The calculator also includes token-weighted variants of each of the above measures, where the phonotactic properties of frequent word types are weighted higher than those in less frequent word types. These are included under all the column names containing freq_weighted.
These measures are computed by changing the count function C such that it is the number of occurrences of the configuration in question multiplied by the natural log of the count of the word containing each occurrence.
For example, suppose we have a corpus containing two word types "kæt", which occurs 1000 times, and "tæk", which occurs 50 times. Under a token-weighted unigram model, C(æ) = ln(1000) + ln(50) \approx 10.82, while in a type-weighted unigram model C(æ) = 1 + 1 = 2.
The token-weighted positional ungiram and bigram scores correspond to the metrics presented in Vitevitch and Luce (2004), though they use the base-10 logarithm rather than the natural logarithm.
Under add-one smoothing, each configuration we could (unigrams, bigrams, positional unigrams, positional bigrams) begins with a default count of 1, rather than 0. This means that configurations that are not observed in the training data (that is, where C(x) = 0 for some configuration x) are treated as though they have been observed once, which gives them a small, rather than zero, probability. This effectively spreads some of the probability mass from attested configurations onto unattested ones.

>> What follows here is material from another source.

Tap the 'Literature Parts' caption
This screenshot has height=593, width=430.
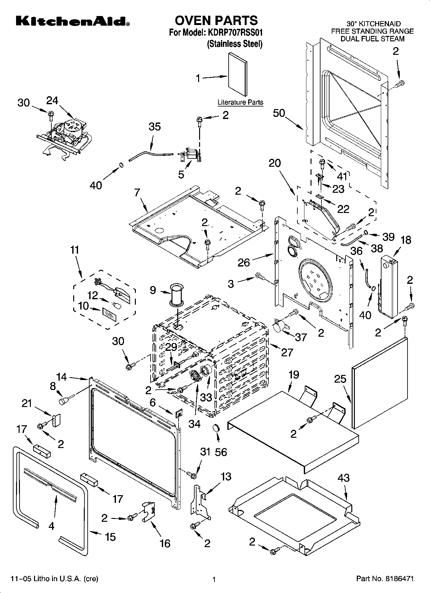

Smoothing in these models assigns non-zero probabilities to unattested sequences of known symbols, but not to unknown symbols (which is why there is no smoothing for unigram probabilities). Any words in the test data containing symbols not found in the training data are assigned probabilities of zero.
In the token-weighted versions of the metrics, smoothing is also done by adding one to the log-weighted counts.
Vitevitch, M.S., & Luce, P.A. (2004). A web-based interface to calculate phonotactic probability for words and nonwords in English. Behavior Research Methods, Instruments, & Computers, 36(3), 481-487.